METHODS : In this preliminary experiment, four types of road pavement materials were selected as test specimens: asphalt test specimens (AP- 300 mm × 300 mm × 50 mm), concrete test specimens (CP-300 mm × 300 mm × 50 mm), impermeable blocks (IB-200 mm × 200 mm × 60 mm), and self-permeable blocks (PB-200 mm × 200 mm × 60 mm). As a test method to evaluate the size and duration of each spray effect package type, the surface temperature of each specimen was measured using thermal imaging cameras every 20 min after spraying at the maximum temperature point of each specimen, and the average surface temperature was analyzed based on the collected temperature data.

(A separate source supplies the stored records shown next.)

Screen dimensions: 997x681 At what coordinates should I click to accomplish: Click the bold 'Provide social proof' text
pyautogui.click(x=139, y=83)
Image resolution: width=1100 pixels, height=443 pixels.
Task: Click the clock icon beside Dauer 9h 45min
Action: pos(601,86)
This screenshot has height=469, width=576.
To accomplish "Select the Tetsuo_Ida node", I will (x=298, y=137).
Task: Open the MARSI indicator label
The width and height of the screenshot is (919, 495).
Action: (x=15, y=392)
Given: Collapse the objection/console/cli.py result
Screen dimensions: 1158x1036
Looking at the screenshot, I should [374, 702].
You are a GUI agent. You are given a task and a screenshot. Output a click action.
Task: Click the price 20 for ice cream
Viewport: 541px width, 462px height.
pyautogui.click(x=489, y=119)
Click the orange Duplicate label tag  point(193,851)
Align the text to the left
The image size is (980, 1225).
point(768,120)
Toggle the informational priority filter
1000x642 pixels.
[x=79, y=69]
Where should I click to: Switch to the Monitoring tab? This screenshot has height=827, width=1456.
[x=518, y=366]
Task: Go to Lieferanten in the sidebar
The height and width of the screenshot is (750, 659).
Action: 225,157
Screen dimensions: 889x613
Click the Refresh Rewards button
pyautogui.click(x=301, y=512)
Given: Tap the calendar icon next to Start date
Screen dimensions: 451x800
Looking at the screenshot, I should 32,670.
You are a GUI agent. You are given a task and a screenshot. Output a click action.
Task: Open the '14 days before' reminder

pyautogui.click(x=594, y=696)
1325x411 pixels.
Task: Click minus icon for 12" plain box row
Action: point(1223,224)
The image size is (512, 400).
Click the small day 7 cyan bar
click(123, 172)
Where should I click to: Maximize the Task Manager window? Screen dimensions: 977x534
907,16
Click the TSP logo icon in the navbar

In addition, to conduct a quantitative analysis of the effect of reducing the surface temperature of road pavements by road spraying in summer, field tests were conducted on asphalt roads and watertight blocks for sidewalks.
RESULTS : As a result of the comparative analysis of the spray effect under a 36 ℃ air temperature based on a heat wave warning, the surface temperatures were, from high to low, the asphalt (68.8 ℃), concrete (59.1 ℃), impermeable block (57.3 ℃), and permeable block (58.7 ℃).
The asphalt pavement had the greatest effect on the heat island and heat dome phenomena. From measuring the temperature reduction effect and sustainability of each type of road pavement, the surface temperature reduction effects were ranked in the following order: water-permeable block (Δ18.0 ℃), asphalt test piece (Δ17.5 ℃), concrete test piece (Δ12.2 ℃), and water-permeable block (over 240 min). In the report pitching block, the average road surface temperature reduction between the pore recovery and treatment was expected to continue to decrease by approximately -4.3 ℃ on the day of work and approximately -2.4 ℃ on the next day. The expected effect of the temperature reduction owing to simple spraying on the surface of the pore block was evaluated to be limited to the day.
CONCLUSIONS : In the road spray effect analysis conducted on the common asphalt road, there was a slight difference in the initial temperature reduction size as the test specimen was measured, but the surface temperature difference between the non-spray section and spray section tended to be approximately Δ3°C after 140 minutes of spraying. Therefore, it was determined that the asphalt pavement temperature reduction plan through road spraying in urban areas in summer would be the most effective if it was repeated twice or more in an hour (between 13:00 and 14:00) on the day of the heat wave.